The Magical Quarter-Circle

In my last post I presented a new model for the connection of the arced paths of reflective motion around a sphere. In the model I drew secondary vectors all over a central ‘star of vectors’, allowing me to identify the points around which the particles in motion curve. Granted, saying it like that, probably very few people understand what I mean.

In today’s post I understand why my last post was still hard to understand and present a small glimpse into a way to make the concept somewhat more understandable. And this new Eureka moment I had was in seeing that the reflection model indicates that there are quarter-circles of reflection.
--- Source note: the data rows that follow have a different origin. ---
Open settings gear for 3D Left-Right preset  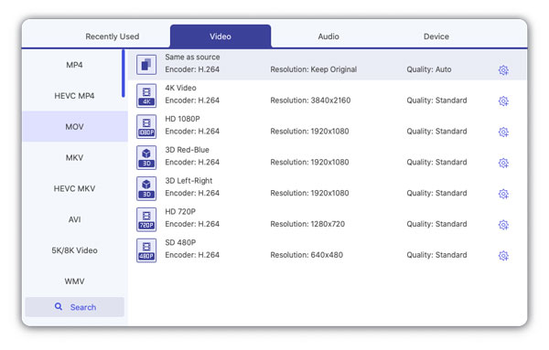coord(503,194)
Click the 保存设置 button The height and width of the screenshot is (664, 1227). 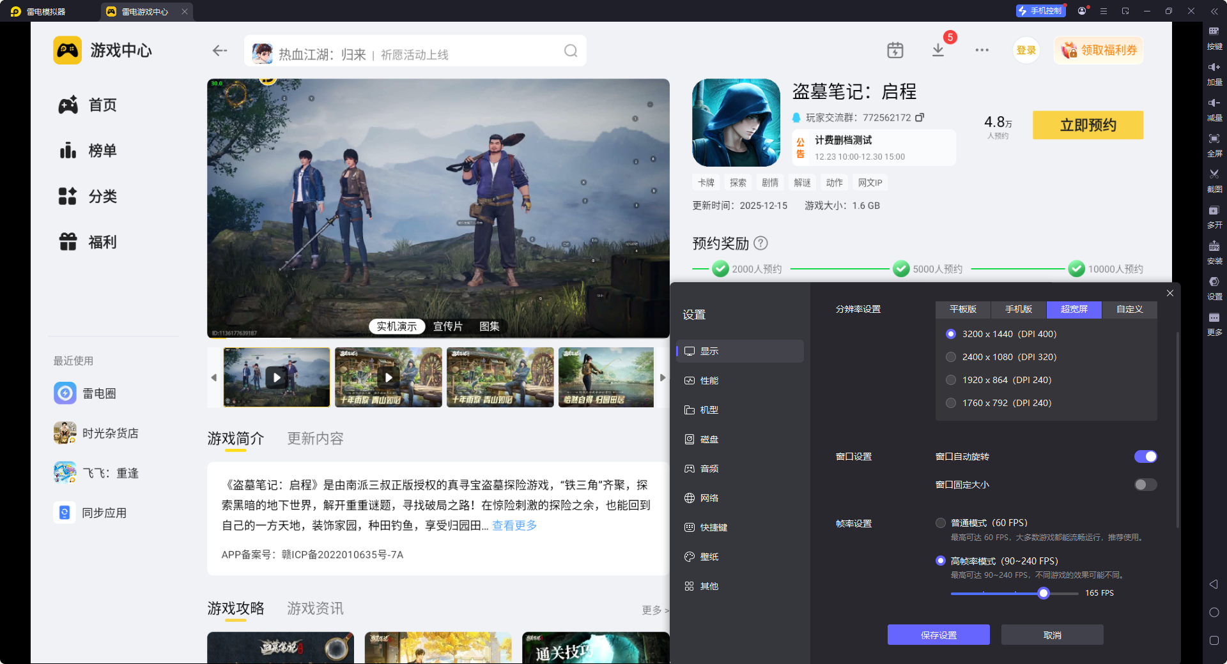point(938,635)
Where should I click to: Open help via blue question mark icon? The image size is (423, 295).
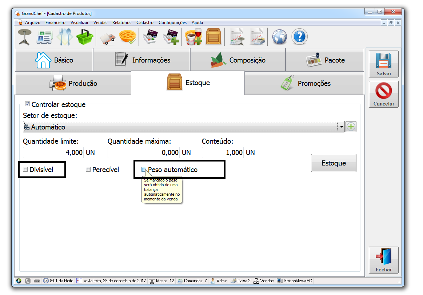pyautogui.click(x=300, y=37)
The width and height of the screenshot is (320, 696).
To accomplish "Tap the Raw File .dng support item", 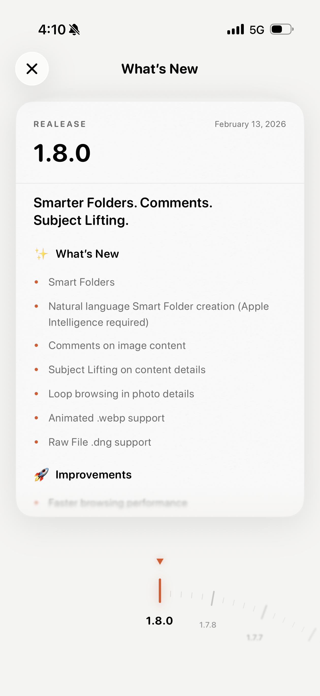I will pos(100,442).
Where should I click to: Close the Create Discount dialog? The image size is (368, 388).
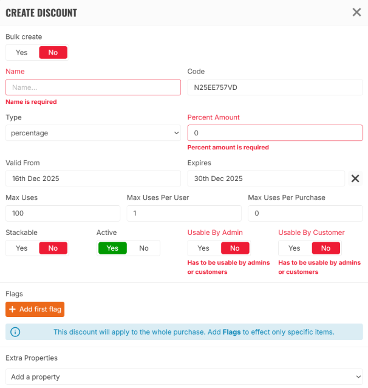[356, 12]
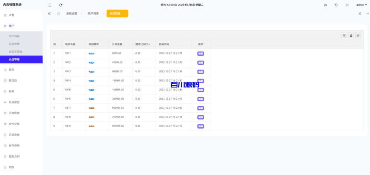Open the column filter icon above table
This screenshot has height=175, width=370.
tap(344, 35)
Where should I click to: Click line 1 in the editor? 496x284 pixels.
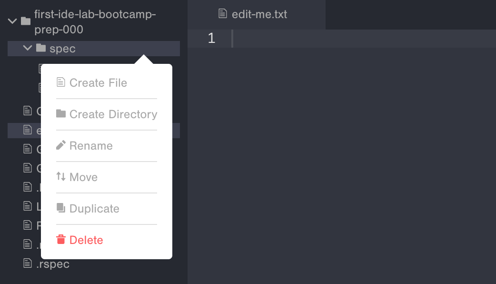tap(362, 39)
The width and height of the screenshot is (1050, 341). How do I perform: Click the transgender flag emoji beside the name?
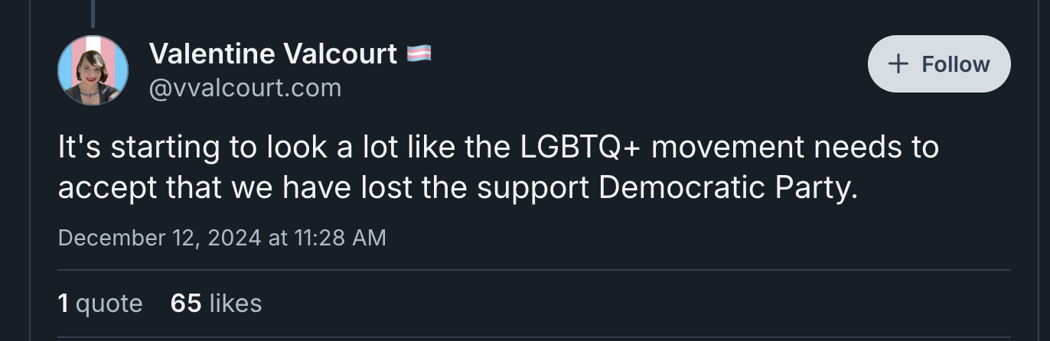pos(419,54)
So, what are these quarter-circles? I’m still trying to figure it out myself, so I might not be super-clear yet, but I’ll give it a try. And note, what I say is more of an intuitive take on what I see in the model and not some precisely constructed theory from mathematical first principles. So, I might be wrong. But at least at the moment I think the model indicates that there are two types of motion depicted in the model: there is 1° arced motion around a fixed point, as depicted in the four quarter-circles in the below model, but also 2° arced motion with a constantly moving center of arcing.

This means that beyond the quarter-circles of reflection, the vectors of arcing form evenly spaced spokes along their path. However what you see above is a rough idea of the sketched manually with Blender, so the idea might not be as convincing compared to me finding actual equations to describe the motion.

I can’t say with any certainty whether this idea holds water, but at least I’ve managed to convince myself, at least to a point.

Actually, what I fear the most is that even if the model was correct, I’m not 100 % certain that I’ll be able to prove it or disprove it. But at least, I’ll take a shot at it. And even if I get stuck with this as well, I’m quite happy to have drawn this.